(Beginning of GIVEN INFORMATION)

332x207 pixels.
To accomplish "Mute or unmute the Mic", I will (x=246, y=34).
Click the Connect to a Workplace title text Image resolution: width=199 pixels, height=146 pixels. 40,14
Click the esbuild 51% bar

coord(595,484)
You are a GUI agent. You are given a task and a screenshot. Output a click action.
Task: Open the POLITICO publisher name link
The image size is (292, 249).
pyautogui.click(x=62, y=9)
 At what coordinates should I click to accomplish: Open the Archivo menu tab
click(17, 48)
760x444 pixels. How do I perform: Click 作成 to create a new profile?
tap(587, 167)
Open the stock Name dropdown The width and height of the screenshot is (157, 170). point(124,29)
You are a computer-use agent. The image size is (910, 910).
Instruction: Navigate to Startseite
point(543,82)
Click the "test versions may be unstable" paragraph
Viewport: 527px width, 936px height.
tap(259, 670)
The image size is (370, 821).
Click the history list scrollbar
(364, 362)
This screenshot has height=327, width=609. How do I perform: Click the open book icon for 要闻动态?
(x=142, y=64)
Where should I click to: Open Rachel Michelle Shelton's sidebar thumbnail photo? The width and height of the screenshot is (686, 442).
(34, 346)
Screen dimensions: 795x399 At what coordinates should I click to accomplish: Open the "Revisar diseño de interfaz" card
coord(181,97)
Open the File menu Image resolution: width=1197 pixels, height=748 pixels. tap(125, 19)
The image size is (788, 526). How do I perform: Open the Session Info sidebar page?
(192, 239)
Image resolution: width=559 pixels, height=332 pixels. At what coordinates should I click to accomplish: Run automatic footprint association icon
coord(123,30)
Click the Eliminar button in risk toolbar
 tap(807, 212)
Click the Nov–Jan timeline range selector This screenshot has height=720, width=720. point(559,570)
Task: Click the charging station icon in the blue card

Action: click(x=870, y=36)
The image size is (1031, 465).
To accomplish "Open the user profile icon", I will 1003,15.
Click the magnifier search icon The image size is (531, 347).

(End of GIVEN INFORMATION)

Would you set the entries down again, exactly as they were written?

332x207 pixels.
To accomplish "Mute or unmute the Mic", I will (x=246, y=34).
Click the Connect to a Workplace title text Image resolution: width=199 pixels, height=146 pixels. 40,14
Click the esbuild 51% bar

coord(595,484)
You are a GUI agent. You are given a task and a screenshot. Output a click action.
Task: Open the POLITICO publisher name link
The image size is (292, 249).
pyautogui.click(x=62, y=9)
 At what coordinates should I click to accomplish: Open the Archivo menu tab
click(17, 48)
760x444 pixels. How do I perform: Click 作成 to create a new profile?
tap(587, 167)
Open the stock Name dropdown The width and height of the screenshot is (157, 170). point(124,29)
You are a computer-use agent. The image size is (910, 910).
Instruction: Navigate to Startseite
point(543,82)
Click the "test versions may be unstable" paragraph
Viewport: 527px width, 936px height.
tap(259, 670)
The image size is (370, 821).
Click the history list scrollbar
(364, 362)
This screenshot has height=327, width=609. How do I perform: Click the open book icon for 要闻动态?
(x=142, y=64)
Where should I click to: Open Rachel Michelle Shelton's sidebar thumbnail photo? The width and height of the screenshot is (686, 442).
(34, 346)
Screen dimensions: 795x399 At what coordinates should I click to accomplish: Open the "Revisar diseño de interfaz" card
coord(181,97)
Open the File menu Image resolution: width=1197 pixels, height=748 pixels. tap(125, 19)
The image size is (788, 526). How do I perform: Open the Session Info sidebar page?
(192, 239)
Image resolution: width=559 pixels, height=332 pixels. At what coordinates should I click to accomplish: Run automatic footprint association icon
coord(123,30)
Click the Eliminar button in risk toolbar
 tap(807, 212)
Click the Nov–Jan timeline range selector This screenshot has height=720, width=720. point(559,570)
Task: Click the charging station icon in the blue card

Action: click(x=870, y=36)
The image size is (1031, 465).
To accomplish "Open the user profile icon", I will 1003,15.
Click the magnifier search icon The image size is (531, 347).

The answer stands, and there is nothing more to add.